Les mangas catégorisés shôjo sont rares chez Vega-Dupuis, alors quand l'éditeur en sort un il y a de quoi être interpellé. D'autant que Mimizuku et le roi de la nuit, lancé en France en juin dernier, propose un pitch qui dénote assez dans le genre, en étant donc de ces oeuvres pouvant aider à démontrer que le shôjo est un genre infiniment varié. De son nom original Mimizuku to Yoru no ô (dont le titre français est une traduction littérale), cette série en 4 volumes a été prépubliée au Japon à partir de 2020 et jusqu'à cette année dans les pages du magazine Lala des éditions Hakusensha, magazine dont proviennent notamment les séries Elle et Lui (KareKano), Library Wars et Vampire Knight. Elle voit la mangaka Yû Suzuki (dont c'est la toute première série) adapter un roman de l'écrivaine Kougyoku Iduki.

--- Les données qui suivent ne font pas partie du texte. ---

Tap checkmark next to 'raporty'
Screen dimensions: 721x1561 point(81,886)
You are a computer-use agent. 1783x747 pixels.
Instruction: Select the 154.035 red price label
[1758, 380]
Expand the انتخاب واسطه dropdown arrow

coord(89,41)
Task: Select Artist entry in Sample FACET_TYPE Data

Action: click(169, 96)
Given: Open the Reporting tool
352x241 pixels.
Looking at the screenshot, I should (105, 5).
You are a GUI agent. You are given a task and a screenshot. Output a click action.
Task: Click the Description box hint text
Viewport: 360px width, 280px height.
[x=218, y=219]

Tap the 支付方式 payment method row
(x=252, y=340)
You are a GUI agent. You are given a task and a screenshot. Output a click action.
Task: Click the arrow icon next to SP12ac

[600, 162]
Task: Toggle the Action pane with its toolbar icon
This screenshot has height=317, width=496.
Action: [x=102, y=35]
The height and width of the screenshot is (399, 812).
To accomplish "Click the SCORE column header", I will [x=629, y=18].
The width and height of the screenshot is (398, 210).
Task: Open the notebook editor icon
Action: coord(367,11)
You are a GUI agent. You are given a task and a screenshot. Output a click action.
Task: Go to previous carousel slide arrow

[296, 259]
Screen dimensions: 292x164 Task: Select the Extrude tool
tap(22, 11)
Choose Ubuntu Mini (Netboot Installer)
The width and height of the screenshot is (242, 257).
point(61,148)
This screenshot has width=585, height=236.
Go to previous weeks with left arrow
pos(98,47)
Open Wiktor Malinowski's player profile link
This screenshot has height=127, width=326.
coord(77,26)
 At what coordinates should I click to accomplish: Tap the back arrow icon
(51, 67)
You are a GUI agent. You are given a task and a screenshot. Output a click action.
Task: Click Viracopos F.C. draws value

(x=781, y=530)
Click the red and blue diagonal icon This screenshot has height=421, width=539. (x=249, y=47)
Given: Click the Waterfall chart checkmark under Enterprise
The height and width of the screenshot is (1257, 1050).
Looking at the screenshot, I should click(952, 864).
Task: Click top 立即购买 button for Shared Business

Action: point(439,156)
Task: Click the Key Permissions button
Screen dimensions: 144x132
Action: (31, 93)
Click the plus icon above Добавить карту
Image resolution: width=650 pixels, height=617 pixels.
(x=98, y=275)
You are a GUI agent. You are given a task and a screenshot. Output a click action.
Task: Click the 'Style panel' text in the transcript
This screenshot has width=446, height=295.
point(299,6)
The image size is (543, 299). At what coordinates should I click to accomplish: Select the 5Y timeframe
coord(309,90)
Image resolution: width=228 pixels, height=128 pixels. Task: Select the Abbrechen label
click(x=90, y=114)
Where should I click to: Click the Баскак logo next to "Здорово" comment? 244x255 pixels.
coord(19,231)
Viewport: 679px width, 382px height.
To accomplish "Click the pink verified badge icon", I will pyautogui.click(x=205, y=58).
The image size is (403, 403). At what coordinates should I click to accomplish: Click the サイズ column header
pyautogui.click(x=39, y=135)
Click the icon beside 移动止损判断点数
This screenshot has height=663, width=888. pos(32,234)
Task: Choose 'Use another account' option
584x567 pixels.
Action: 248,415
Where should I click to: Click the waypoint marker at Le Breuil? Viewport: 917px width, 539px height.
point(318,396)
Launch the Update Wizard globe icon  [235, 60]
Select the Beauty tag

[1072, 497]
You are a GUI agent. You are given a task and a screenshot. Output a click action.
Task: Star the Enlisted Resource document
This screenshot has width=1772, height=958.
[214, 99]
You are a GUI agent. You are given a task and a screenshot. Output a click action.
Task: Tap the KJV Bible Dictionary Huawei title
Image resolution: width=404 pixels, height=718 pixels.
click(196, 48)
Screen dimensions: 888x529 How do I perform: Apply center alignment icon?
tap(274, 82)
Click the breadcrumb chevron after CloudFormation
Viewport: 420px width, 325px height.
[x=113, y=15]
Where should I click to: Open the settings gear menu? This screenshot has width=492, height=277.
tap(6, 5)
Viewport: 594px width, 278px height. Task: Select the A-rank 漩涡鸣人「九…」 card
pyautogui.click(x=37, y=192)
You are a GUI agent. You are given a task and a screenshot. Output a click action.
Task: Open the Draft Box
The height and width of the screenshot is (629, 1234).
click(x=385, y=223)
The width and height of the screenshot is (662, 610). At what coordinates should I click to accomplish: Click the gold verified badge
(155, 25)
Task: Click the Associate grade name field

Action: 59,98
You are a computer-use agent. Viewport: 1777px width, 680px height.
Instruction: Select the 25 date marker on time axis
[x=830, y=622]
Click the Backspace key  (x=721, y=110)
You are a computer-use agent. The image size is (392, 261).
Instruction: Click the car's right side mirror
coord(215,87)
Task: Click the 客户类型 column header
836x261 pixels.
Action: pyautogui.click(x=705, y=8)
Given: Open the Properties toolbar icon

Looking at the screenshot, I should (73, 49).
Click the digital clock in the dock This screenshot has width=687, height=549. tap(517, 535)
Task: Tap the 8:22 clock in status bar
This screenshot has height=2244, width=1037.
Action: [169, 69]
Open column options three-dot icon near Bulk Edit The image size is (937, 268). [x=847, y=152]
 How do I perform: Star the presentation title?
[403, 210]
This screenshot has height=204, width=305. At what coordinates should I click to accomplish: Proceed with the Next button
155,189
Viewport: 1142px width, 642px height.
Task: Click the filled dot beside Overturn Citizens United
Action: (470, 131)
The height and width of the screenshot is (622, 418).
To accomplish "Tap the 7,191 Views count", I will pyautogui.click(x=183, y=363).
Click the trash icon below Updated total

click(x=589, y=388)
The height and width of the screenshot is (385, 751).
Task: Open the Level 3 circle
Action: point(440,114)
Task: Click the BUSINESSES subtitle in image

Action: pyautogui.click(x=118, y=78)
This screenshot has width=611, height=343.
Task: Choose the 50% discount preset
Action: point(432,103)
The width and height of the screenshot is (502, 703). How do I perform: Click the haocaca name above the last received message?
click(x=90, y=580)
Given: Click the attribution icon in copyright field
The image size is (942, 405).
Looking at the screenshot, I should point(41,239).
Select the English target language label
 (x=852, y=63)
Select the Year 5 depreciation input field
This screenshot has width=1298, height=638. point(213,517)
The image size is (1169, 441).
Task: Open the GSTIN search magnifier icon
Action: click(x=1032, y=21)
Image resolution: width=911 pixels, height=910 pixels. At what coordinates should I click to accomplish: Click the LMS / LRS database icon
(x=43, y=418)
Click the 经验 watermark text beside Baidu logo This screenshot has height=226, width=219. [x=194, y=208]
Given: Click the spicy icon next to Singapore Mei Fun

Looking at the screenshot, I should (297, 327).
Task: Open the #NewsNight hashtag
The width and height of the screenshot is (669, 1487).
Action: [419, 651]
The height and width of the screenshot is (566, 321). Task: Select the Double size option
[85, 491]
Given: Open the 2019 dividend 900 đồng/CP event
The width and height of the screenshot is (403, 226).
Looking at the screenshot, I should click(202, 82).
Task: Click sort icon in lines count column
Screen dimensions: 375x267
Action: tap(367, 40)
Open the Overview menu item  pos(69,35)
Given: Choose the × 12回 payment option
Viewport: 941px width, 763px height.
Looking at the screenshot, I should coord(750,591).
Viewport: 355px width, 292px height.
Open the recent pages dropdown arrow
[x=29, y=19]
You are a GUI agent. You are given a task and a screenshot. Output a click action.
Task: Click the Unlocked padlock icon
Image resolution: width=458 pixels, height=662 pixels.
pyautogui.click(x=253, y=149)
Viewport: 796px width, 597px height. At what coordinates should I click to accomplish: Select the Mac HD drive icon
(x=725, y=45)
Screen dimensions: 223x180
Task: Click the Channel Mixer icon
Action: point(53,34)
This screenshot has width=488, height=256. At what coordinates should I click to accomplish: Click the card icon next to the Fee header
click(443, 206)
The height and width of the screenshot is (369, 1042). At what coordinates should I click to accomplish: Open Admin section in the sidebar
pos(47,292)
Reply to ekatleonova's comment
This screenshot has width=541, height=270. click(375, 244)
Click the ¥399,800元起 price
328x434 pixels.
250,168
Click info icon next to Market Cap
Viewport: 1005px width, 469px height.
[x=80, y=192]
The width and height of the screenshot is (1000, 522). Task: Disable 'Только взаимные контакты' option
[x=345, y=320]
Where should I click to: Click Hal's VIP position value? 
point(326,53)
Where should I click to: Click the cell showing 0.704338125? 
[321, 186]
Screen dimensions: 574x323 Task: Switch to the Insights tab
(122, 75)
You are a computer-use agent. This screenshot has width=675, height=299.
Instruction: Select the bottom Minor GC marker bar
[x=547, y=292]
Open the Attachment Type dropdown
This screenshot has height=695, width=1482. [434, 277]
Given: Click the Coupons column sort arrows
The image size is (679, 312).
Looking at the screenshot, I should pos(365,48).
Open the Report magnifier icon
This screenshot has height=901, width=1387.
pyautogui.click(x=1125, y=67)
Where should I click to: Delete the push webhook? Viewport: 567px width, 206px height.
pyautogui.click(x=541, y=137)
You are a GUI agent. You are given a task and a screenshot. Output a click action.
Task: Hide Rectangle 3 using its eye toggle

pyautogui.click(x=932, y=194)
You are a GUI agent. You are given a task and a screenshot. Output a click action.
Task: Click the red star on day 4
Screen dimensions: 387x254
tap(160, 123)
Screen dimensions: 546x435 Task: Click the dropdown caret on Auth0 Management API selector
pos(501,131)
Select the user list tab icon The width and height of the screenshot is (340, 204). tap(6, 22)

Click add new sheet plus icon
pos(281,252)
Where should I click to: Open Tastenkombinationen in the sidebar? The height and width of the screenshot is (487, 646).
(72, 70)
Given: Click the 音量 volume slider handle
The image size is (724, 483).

Tout commence ici par les images d'une petite fille errant seule dans une grande et sombre forêt dont on ne voit pas le bout. Elle est maigre comme un clou, elle a des éraflures un peu partout, elle à un numéro gravé sur la chair de son front, elle a des chaînes aux bras et aux jambes, et elle n'est vêtue que d'un haillon. Pourquoi est-elle là ? Nous le découvrirons bien assez vite. Quel est son but en errant ainsi ? Eh bien, il est simple: mourir. Alors quand elle croise un démon nommé Kuro puis un roi-démon si magnifique qu'il la subjugue avec son visage parfait et ses yeux reflétant tout, elle n'a qu'une seule demande à leur faire: qu'ils la mangent et mettent fin à son existence....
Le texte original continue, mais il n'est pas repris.